How do you design a training session?
BIRGIT: How I approach a topic has changed for me in the last four or five years. I have become much more focused. I rather think about what to leave out.
I structure my training as a series of how-tos and I teach one solution. The theory and background part might come in later when concepts are not understood or when there are no clear one-size-fits-all answers, but hands-on training is about learning to get your work done.
There is a real danger that I am going too fast. Sometimes we can trip up because I use ancient techniques such as keyboard shortcuts for copy/paste or I move windows around my screens. Then people will ask, “How did you just do that?” and we’ll have to stop and discuss the shortcuts and the concepts for that particular task.

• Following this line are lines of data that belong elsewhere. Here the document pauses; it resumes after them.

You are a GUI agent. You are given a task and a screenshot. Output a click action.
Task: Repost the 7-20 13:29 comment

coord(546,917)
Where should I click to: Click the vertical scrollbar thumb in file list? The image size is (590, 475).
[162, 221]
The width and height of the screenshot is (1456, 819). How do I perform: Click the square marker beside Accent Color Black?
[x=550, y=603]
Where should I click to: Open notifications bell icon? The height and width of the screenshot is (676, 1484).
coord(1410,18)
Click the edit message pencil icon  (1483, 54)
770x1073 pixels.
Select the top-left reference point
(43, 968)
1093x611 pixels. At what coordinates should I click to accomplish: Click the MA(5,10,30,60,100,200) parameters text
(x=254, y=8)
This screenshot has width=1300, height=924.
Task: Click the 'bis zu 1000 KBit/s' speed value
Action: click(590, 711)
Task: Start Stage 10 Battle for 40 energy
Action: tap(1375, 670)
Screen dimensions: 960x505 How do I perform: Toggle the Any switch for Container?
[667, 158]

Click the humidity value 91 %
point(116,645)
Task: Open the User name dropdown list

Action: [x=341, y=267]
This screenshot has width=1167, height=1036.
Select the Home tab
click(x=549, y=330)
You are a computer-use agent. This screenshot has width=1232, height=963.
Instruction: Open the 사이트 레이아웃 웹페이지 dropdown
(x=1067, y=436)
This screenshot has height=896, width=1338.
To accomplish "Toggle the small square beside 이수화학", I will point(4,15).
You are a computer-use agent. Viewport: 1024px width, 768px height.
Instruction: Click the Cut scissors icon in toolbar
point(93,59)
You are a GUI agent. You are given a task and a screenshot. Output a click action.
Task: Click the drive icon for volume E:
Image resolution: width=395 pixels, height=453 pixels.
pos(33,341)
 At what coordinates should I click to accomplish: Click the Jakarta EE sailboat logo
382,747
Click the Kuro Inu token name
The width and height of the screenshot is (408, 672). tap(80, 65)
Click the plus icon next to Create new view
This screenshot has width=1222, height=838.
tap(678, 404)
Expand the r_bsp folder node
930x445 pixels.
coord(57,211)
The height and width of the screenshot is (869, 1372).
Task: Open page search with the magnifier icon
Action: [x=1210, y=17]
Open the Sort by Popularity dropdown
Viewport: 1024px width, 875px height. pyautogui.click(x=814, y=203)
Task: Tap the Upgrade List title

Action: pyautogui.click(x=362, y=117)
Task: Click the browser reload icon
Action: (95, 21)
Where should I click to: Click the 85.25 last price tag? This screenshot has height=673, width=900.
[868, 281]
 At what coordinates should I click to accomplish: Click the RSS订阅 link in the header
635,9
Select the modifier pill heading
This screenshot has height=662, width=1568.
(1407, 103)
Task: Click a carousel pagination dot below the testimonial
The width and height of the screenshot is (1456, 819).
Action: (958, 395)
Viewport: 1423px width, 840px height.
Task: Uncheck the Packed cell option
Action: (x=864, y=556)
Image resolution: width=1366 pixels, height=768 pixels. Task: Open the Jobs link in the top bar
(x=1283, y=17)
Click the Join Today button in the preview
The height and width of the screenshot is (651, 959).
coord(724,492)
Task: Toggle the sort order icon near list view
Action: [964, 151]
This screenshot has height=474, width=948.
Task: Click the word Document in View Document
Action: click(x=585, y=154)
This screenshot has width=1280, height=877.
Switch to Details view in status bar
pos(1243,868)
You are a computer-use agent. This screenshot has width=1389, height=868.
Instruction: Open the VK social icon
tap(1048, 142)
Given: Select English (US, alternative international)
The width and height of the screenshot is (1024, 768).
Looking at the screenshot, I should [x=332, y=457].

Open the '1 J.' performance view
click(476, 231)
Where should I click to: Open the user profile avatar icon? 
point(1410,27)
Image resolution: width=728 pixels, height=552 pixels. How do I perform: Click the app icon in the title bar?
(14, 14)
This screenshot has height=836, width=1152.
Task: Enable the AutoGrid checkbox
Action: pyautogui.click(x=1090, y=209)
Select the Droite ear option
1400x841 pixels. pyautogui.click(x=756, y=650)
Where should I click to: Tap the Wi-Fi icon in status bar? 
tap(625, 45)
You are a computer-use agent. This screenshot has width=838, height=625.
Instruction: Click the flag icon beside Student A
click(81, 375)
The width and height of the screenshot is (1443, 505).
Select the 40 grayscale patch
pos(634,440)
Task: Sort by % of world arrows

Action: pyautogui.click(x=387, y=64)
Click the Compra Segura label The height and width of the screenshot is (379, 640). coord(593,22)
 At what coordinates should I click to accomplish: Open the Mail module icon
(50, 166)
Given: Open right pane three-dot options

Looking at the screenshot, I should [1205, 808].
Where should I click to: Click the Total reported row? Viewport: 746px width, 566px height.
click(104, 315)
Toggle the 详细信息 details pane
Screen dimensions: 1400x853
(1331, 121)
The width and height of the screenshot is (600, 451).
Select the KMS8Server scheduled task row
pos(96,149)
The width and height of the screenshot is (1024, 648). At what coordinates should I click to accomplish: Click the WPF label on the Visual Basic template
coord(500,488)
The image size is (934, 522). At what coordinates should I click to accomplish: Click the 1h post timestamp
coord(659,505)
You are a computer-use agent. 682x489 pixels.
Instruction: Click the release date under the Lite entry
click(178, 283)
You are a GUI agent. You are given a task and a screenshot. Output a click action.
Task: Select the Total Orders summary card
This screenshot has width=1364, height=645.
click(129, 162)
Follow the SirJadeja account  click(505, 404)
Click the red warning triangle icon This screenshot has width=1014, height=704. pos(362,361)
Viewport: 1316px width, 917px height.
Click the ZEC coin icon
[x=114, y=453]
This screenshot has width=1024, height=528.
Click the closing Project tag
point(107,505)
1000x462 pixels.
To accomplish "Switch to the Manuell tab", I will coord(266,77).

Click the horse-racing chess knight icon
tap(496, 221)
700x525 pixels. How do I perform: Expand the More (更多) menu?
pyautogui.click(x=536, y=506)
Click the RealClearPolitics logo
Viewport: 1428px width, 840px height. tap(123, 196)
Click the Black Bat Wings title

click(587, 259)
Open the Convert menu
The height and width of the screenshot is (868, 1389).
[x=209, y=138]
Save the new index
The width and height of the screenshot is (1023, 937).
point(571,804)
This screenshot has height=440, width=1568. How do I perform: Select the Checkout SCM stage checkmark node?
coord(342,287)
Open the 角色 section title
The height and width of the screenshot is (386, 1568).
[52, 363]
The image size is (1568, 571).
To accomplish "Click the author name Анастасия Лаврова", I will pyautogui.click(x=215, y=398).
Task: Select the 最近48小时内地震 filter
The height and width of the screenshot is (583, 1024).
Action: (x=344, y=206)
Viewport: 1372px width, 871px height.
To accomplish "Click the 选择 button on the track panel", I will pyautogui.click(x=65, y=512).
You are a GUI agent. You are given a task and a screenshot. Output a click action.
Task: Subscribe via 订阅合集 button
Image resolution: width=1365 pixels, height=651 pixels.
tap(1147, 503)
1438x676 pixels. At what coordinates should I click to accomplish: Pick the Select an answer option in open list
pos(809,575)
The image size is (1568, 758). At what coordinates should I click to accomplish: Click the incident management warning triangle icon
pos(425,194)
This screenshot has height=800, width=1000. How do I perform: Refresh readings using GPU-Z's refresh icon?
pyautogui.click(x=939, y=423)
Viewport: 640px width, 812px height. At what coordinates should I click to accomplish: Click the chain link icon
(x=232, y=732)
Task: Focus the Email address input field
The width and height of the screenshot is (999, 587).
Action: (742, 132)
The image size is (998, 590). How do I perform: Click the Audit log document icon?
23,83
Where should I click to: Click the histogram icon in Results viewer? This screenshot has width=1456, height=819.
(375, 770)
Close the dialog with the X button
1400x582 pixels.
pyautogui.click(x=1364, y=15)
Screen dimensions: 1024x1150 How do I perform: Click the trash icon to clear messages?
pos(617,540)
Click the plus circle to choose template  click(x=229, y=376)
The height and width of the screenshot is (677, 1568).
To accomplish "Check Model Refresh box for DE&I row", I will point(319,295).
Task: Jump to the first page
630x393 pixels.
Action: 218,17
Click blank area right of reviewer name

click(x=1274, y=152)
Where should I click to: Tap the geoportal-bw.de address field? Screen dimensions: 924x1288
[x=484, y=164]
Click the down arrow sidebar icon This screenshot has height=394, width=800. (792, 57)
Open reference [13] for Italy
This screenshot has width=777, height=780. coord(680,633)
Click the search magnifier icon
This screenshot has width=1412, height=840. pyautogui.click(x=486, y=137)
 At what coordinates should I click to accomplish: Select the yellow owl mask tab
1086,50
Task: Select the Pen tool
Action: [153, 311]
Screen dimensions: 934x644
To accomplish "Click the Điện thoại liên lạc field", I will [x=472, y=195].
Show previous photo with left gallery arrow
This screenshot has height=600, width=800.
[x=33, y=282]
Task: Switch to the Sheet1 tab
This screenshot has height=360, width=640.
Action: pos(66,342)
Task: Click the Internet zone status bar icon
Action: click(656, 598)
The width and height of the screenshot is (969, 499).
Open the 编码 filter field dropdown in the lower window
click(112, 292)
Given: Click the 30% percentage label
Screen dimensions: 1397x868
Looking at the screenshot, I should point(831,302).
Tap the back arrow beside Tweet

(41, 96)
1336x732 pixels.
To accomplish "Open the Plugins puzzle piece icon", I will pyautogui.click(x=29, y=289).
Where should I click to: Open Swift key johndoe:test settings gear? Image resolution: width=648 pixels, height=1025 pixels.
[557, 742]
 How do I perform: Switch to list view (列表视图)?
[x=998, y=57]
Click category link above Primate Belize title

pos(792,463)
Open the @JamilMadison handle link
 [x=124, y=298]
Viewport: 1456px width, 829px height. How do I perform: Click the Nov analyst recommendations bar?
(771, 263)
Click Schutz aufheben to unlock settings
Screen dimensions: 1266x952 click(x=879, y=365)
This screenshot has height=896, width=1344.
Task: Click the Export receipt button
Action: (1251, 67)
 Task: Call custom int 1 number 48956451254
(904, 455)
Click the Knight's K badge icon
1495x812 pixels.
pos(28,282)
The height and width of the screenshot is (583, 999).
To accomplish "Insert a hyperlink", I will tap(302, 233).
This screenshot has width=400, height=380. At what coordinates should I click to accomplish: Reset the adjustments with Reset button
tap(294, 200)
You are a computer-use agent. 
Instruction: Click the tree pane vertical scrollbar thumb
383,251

How much can we accomplish during a two-hour hands-on session?
BIRGIT: It depends on the topic, of course, but I would restrict it to not more than three maybe four multi-step processes or major concepts. Each process might be a 10 to 12 minute show-and-tell, a couple minutes for Q & A, then one or two exercises.
The amount of preparation required really varies.
If the training is part of a larger technology implementation that impacts multiple areas of the organization, I segment the audience into two groups. One group needs to learn how to use the software and make decisions on screens, workflows, and automated tasks. The second group needs to learn how to get their work done with the software.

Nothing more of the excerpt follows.